Monday, June 28, 2004

Water, water everywhere

I know this is supposed to be a site about the oddities, eccentricities, and specialties of a very unique environment. What it is not supposed to be is a journal of my daily life. I cannot imagine anything much more boring. Of course, when I retell it, I try to offset the boredom with exaggeration. Nevertheless, it is rarely something to write home about. Or to write blog about.

However, I am in the middle of a refurbishing project which is occupying way too much of my time and all of my somewhat limited homeskills. Since that is all I can think of, that is what I will write of.

I tend toward being somewhat … single-minded. Some would say stubborn, but I prefer resolute. I truly believe I should be able to do anything. And I become more than a little frustrated when I cannot. My latest venture is to replace the faucets in my bathroom. Two sets.
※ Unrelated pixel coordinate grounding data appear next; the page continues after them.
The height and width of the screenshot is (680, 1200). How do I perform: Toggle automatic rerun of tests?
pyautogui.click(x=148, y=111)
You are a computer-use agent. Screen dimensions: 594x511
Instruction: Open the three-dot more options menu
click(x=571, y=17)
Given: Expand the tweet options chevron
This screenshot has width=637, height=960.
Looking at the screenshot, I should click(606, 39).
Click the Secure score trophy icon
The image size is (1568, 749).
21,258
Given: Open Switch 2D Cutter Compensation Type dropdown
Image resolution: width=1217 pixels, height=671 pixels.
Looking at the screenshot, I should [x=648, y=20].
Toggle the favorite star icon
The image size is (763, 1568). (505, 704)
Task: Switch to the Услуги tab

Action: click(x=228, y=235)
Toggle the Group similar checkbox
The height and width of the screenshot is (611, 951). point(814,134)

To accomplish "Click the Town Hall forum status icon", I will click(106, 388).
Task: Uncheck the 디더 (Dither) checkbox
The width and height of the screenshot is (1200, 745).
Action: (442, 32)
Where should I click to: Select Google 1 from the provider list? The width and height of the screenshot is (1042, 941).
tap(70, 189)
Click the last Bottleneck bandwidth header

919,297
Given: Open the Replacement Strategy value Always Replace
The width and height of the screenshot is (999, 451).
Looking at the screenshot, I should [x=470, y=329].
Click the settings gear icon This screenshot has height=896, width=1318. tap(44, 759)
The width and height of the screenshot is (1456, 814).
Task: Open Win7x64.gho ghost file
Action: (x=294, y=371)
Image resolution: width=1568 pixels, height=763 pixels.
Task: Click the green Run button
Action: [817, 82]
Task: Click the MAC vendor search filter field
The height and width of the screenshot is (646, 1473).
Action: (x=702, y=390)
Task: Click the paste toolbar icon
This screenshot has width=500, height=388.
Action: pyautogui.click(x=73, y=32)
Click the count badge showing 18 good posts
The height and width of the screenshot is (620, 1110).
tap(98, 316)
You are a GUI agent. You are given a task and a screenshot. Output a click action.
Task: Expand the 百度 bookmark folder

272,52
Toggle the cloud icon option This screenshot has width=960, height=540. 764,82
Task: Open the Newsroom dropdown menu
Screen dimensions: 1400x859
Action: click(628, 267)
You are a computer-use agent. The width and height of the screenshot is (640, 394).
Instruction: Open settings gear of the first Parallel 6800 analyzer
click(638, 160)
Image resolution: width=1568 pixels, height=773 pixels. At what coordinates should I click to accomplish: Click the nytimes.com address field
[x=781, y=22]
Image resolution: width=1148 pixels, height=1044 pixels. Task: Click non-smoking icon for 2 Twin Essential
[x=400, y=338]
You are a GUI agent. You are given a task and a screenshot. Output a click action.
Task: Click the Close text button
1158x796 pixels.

One is simply incredibly unattractive - having lost all of its shine from years of improper cleaning - and the other really should match; therefore, both need to be changed.
Now, I have already changed the piping under one of the sinks as it was totally rusted through. It took some determination and the invention of new vocabulary, and, at the very last, a man with muscle to tighten the last joint - but, it is installed and not leaking. However, in the process another rusted part was discovered - a part that has to do with the stopper bobbing up and down in the drain when the doohickey is lifted at the top. It broke clean off. No part, no stopper, no using the sink because it will not drain.

Since I am readying the house in preparation to sell, I really need to fix this. I cannot sell a house with dysfunctional parts. There is probably a story in that. (What a metaphor!) But not the one I am telling today. No, today is the story of how the bathroom, bedroom and part of the den came to be flooded.

And that’s it. The whole story. You may fill in the rest however you will. Details are superfluous. I am sitting here now, having mopped and sponged for quite awhile, wondering if it is safe to turn the water back on.

I am alone in this, if one discounts Moose the Beagle and Bella the Cat. No one to run outside, turn the handle and wait for me to yell whether or not to turn it off again. Only me. I would have to schlog out to the outside cutoff, turn it, dash back in, listen for the gush of water, and be prepared to rush back out to the cutoff to turn it the other way. And to be quite honest, I am tired, now. Just that.

Tomorrow’s another day, etc. There is probably some analogy one could make or some irony of water in an already saturated landscape, but I don't have the literary zeal for such ponderings at this point in the story. Make your own. About all I can handle at this particular moment is to wonder how long I can “hold it” - as they say in southern Louisiana.